▶ BRIEF
All the data should be repeated exactly. Any image in it is left out.

════

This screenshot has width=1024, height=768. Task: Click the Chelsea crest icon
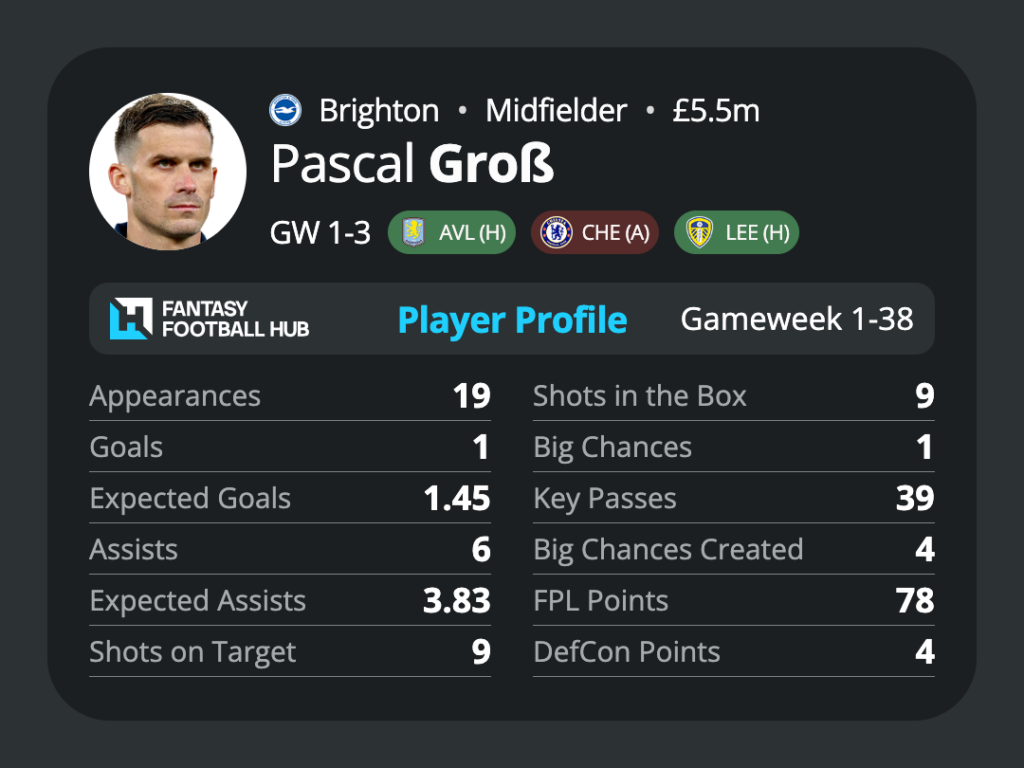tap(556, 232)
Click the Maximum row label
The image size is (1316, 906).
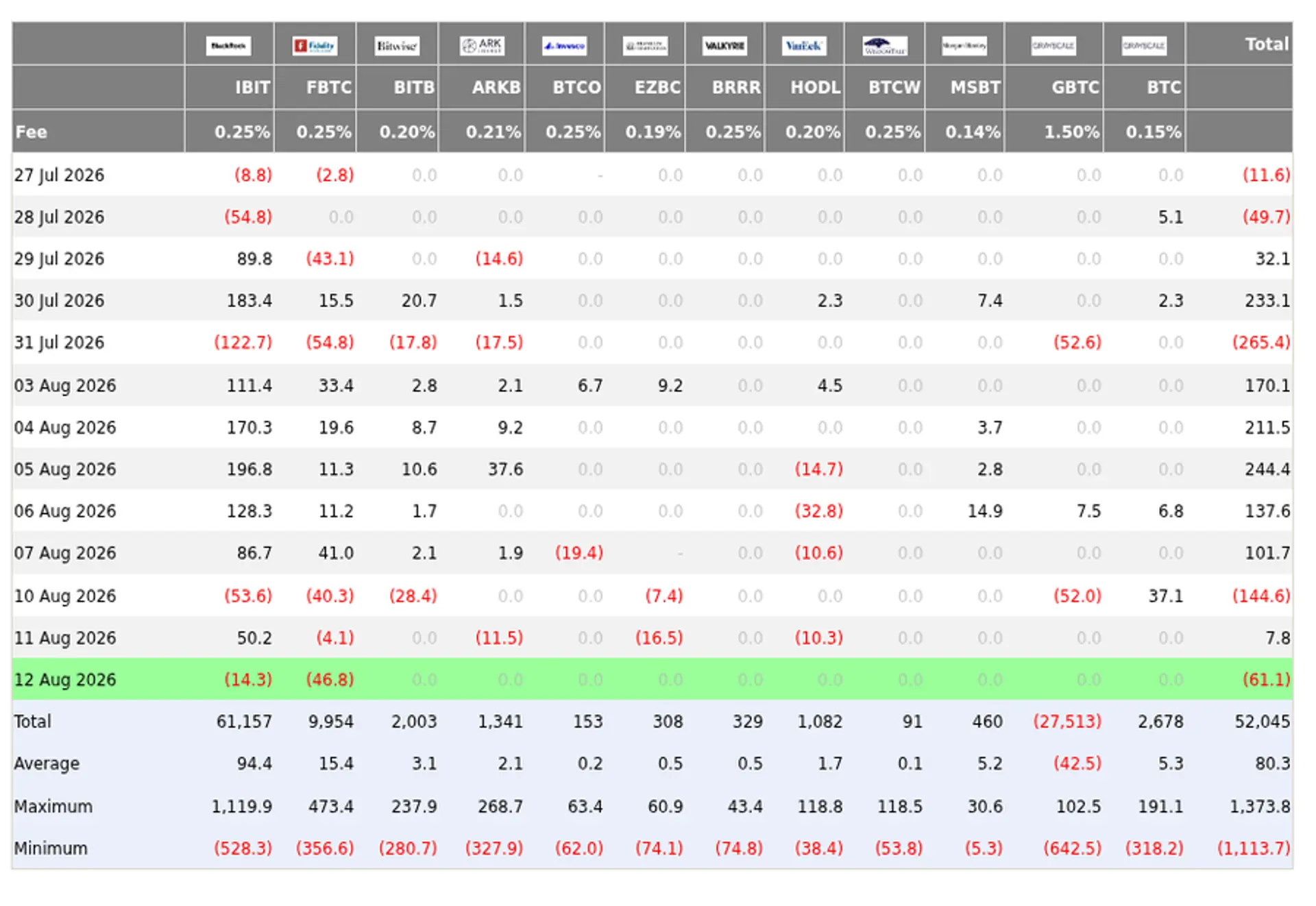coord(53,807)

════

▶ RESPONSE AREA
This screenshot has width=1024, height=768. Task: Click the Chelsea crest icon
tap(556, 232)
Click the Maximum row label
The image size is (1316, 906).
coord(53,807)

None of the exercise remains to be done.